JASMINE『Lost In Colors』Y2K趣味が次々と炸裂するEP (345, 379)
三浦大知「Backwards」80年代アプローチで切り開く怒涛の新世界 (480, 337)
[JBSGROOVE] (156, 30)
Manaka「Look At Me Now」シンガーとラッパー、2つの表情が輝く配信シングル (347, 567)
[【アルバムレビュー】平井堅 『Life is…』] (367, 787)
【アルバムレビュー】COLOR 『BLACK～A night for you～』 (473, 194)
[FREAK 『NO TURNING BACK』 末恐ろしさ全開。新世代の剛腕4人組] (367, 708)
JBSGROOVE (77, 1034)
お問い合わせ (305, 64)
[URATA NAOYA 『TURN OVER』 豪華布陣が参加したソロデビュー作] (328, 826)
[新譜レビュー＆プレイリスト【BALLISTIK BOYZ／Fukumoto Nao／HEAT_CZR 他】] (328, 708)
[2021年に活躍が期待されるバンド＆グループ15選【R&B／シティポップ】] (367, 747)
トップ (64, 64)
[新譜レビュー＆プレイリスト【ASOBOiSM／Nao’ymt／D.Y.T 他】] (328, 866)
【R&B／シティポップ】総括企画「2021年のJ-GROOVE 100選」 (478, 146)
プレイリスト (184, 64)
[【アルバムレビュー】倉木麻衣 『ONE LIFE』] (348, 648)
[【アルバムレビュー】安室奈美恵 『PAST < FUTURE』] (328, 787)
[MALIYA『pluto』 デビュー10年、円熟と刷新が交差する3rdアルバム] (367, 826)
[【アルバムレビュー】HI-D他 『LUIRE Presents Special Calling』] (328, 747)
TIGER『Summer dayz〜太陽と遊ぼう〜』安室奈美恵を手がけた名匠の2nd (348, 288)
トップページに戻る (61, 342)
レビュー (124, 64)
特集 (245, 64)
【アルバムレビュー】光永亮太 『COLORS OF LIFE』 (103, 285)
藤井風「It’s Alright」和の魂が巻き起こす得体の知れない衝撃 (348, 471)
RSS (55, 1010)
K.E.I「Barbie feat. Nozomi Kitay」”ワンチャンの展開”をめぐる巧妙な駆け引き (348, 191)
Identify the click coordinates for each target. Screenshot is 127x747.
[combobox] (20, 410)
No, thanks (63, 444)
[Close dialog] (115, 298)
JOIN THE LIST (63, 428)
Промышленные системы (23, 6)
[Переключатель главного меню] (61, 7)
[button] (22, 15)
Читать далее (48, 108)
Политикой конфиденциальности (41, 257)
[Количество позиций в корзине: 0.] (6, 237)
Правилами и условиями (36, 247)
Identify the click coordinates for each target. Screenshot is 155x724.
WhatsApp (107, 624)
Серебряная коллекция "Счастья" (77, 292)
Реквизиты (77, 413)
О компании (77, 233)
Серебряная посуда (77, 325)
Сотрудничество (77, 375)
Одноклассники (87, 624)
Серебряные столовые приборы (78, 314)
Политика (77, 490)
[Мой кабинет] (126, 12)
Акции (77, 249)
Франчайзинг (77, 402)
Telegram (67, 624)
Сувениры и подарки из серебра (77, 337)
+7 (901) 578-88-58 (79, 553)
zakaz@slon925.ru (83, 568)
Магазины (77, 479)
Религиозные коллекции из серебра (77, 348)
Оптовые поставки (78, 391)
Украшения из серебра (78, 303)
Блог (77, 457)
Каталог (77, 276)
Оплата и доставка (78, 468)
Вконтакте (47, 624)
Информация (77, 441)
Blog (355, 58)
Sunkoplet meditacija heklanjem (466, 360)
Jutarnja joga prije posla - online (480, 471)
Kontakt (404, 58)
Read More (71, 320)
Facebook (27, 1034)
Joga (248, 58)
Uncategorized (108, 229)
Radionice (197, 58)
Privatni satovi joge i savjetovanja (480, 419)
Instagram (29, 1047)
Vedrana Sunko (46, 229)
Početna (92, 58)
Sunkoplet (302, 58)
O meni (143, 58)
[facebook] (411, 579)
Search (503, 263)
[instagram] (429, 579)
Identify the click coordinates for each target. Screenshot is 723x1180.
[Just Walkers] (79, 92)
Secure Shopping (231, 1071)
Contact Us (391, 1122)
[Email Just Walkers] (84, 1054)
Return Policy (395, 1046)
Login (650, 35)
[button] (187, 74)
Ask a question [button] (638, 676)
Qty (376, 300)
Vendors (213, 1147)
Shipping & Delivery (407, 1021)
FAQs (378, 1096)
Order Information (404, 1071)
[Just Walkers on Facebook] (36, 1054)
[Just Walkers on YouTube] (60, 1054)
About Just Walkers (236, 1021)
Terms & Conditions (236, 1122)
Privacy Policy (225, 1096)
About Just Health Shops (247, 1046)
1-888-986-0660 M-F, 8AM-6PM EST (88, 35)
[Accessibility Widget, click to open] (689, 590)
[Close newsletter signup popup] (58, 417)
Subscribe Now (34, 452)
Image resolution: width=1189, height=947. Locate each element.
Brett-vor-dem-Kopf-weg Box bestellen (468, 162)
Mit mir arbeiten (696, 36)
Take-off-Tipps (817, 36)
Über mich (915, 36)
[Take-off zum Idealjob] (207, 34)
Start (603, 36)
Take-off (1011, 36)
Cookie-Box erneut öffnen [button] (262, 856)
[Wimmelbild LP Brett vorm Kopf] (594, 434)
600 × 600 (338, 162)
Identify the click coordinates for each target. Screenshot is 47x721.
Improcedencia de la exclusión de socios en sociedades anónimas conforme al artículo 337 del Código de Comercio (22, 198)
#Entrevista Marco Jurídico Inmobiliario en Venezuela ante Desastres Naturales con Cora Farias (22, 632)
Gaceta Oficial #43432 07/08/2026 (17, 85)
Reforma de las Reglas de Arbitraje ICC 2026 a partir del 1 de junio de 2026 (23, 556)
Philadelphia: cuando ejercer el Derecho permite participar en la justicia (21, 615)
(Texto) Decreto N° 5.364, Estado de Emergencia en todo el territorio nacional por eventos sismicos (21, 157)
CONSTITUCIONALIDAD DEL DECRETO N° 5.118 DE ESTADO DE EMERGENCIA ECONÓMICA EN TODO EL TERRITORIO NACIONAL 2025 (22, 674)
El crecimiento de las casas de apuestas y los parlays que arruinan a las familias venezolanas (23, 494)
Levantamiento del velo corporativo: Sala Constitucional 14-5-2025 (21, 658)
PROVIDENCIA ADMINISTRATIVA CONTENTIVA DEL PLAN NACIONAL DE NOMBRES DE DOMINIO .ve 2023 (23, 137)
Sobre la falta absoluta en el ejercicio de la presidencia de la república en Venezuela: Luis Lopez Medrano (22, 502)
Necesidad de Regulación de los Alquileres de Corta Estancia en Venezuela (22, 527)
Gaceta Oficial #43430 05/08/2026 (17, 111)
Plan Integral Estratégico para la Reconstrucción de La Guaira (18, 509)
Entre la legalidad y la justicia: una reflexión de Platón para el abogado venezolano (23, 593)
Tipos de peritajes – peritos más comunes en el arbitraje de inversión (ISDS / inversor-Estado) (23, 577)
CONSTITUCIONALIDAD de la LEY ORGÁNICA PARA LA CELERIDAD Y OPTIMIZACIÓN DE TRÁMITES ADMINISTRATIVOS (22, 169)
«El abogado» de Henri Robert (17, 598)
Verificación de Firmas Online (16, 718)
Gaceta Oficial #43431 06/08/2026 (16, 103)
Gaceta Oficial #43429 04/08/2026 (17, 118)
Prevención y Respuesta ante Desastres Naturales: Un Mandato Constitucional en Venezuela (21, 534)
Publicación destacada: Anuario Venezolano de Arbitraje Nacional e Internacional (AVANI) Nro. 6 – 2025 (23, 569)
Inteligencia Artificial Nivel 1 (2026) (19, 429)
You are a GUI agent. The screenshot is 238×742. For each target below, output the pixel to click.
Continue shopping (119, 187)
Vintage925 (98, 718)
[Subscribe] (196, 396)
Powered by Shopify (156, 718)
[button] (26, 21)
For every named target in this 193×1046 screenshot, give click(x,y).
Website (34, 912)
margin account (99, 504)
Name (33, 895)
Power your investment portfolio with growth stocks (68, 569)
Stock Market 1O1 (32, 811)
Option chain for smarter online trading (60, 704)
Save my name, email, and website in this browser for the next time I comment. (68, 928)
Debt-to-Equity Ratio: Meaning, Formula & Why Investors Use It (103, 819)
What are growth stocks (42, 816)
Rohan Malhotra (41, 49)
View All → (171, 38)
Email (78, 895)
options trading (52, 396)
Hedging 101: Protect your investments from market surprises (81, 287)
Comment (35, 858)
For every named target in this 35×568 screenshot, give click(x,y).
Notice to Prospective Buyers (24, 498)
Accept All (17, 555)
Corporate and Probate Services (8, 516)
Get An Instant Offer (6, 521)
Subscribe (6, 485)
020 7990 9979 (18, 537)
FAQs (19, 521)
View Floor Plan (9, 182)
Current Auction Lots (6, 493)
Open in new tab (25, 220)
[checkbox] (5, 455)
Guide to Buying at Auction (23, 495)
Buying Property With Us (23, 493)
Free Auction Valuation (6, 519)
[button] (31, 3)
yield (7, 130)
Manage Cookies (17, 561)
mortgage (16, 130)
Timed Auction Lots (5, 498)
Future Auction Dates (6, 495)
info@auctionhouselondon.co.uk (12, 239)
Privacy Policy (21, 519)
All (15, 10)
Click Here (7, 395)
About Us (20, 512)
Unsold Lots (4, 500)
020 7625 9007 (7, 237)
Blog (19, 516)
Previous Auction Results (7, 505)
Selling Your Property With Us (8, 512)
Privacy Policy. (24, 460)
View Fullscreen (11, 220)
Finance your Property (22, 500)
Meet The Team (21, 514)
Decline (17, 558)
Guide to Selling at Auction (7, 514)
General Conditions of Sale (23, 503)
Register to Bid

- WHAT TO DO
Reproduce the listing verbatim, starting with the line containing "[instagram] (429, 579)" and continuing through the line containing "Gaceta Oficial #43432 07/08/2026 (17, 85)", both included.

- FINISHED EXERCISE
[instagram] (429, 579)
Identify the click coordinates for each target. Screenshot is 723x1180.
[Just Walkers] (79, 92)
Secure Shopping (231, 1071)
Contact Us (391, 1122)
[Email Just Walkers] (84, 1054)
Return Policy (395, 1046)
Login (650, 35)
[button] (187, 74)
Ask a question [button] (638, 676)
Qty (376, 300)
Vendors (213, 1147)
Shipping & Delivery (407, 1021)
FAQs (378, 1096)
Order Information (404, 1071)
[Just Walkers on Facebook] (36, 1054)
[Just Walkers on YouTube] (60, 1054)
About Just Walkers (236, 1021)
Terms & Conditions (236, 1122)
Privacy Policy (225, 1096)
About Just Health Shops (247, 1046)
1-888-986-0660 M-F, 8AM-6PM EST (88, 35)
[Accessibility Widget, click to open] (689, 590)
[Close newsletter signup popup] (58, 417)
Subscribe Now (34, 452)
Image resolution: width=1189, height=947. Locate each element.
Brett-vor-dem-Kopf-weg Box bestellen (468, 162)
Mit mir arbeiten (696, 36)
Take-off-Tipps (817, 36)
Über mich (915, 36)
[Take-off zum Idealjob] (207, 34)
Start (603, 36)
Take-off (1011, 36)
Cookie-Box erneut öffnen [button] (262, 856)
[Wimmelbild LP Brett vorm Kopf] (594, 434)
600 × 600 (338, 162)
Identify the click coordinates for each target. Screenshot is 47x721.
Improcedencia de la exclusión de socios en sociedades anónimas conforme al artículo 337 del Código de Comercio (22, 198)
#Entrevista Marco Jurídico Inmobiliario en Venezuela ante Desastres Naturales con Cora Farias (22, 632)
Gaceta Oficial #43432 07/08/2026 (17, 85)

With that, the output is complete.